* _WHAT IS BEING ASKED_
Your copy should contain exactly the lines from the start of the listing through the line that holds "Представлен Xiaomi Redmi", and no pictures.
==*==
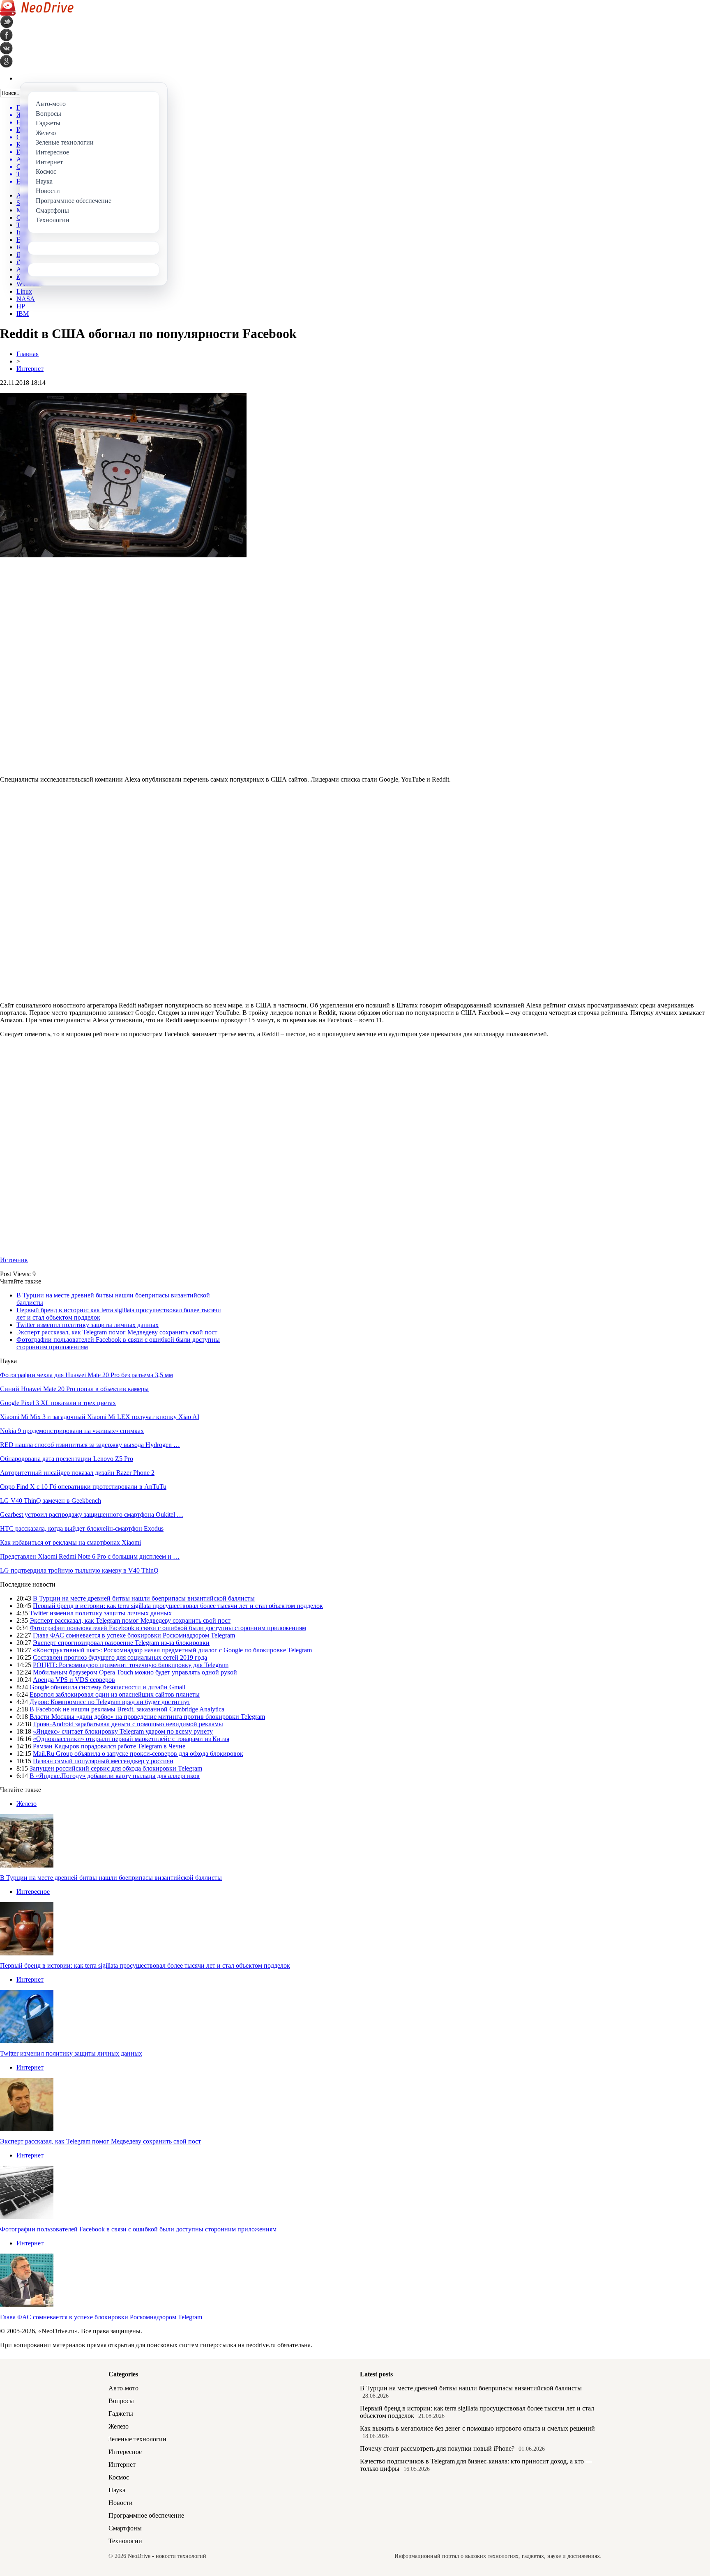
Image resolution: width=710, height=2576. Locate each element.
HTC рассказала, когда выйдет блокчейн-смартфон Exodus (82, 1528)
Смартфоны (125, 2528)
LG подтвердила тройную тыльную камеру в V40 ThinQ (79, 1570)
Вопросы (121, 2400)
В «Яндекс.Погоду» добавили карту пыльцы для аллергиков (115, 1775)
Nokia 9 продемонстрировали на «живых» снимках (72, 1430)
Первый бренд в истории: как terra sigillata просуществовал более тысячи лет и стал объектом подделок (178, 1605)
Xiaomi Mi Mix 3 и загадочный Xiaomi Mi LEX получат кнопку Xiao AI (99, 1416)
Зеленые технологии (137, 2439)
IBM (22, 313)
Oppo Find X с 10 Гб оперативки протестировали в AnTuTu (83, 1486)
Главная (27, 353)
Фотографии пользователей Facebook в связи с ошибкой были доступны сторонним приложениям (168, 1627)
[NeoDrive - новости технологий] (37, 13)
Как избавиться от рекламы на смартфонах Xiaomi (70, 1542)
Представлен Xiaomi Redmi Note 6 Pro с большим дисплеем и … (90, 1556)
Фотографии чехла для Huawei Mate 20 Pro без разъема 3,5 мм (86, 1374)
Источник (14, 1259)
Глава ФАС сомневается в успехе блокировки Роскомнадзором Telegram (134, 1635)
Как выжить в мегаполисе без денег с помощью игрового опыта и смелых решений (477, 2428)
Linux (24, 291)
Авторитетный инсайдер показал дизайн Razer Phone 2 (77, 1472)
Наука (116, 2489)
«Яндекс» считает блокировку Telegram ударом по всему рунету (123, 1731)
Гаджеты (120, 2413)
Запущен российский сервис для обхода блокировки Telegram (116, 1768)
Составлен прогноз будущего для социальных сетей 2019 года (120, 1657)
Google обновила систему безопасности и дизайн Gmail (107, 1687)
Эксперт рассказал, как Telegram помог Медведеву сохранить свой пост (116, 1332)
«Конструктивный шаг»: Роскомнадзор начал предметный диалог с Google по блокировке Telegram (172, 1650)
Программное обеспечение (146, 2515)
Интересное (33, 1891)
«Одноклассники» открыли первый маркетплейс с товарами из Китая (131, 1738)
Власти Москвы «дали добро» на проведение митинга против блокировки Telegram (147, 1716)
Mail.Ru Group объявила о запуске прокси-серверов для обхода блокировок (138, 1753)
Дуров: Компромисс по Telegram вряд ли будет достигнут (110, 1701)
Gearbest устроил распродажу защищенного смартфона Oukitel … (91, 1514)
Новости (120, 2502)
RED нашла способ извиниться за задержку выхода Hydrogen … (90, 1444)
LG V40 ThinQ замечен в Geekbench (50, 1500)
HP (20, 306)
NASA (25, 298)
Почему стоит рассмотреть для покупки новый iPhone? (437, 2448)
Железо (26, 1803)
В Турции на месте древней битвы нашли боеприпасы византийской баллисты (144, 1598)
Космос (118, 2477)
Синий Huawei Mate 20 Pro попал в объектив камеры (74, 1388)
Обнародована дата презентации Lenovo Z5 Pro (66, 1458)
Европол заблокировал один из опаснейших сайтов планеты (115, 1694)
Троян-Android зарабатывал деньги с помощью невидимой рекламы (128, 1723)
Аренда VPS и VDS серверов (74, 1679)
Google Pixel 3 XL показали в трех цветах (58, 1402)
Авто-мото (123, 2388)
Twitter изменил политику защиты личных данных (87, 1324)
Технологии (125, 2540)
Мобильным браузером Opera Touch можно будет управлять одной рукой (135, 1672)
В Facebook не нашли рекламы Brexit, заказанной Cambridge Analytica (127, 1709)
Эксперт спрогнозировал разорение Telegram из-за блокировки (121, 1642)
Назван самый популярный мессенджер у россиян (103, 1760)
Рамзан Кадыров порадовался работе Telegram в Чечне (109, 1746)
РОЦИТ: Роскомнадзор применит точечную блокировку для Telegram (130, 1664)
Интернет (30, 368)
==*==
* _WRITTEN SOLUTION_
Image resolution: width=710, height=2576. Locate each element.
HTC рассказала, когда выйдет блокчейн-смартфон Exodus (82, 1528)
Смартфоны (125, 2528)
LG подтвердила тройную тыльную камеру в V40 ThinQ (79, 1570)
Вопросы (121, 2400)
В «Яндекс.Погоду» добавили карту пыльцы для аллергиков (115, 1775)
Nokia 9 продемонстрировали на «живых» снимках (72, 1430)
Первый бренд в истории: как terra sigillata просуществовал более тысячи лет и стал объектом подделок (178, 1605)
Xiaomi Mi Mix 3 и загадочный Xiaomi Mi LEX получат кнопку Xiao AI (99, 1416)
Зеленые технологии (137, 2439)
IBM (22, 313)
Oppo Find X с 10 Гб оперативки протестировали в AnTuTu (83, 1486)
Главная (27, 353)
Фотографии пользователей Facebook в связи с ошибкой были доступны сторонним приложениям (168, 1627)
[NeoDrive - новости технологий] (37, 13)
Как избавиться от рекламы на смартфонах Xiaomi (70, 1542)
Представлен Xiaomi Redmi Note 6 Pro с большим дисплеем и … (90, 1556)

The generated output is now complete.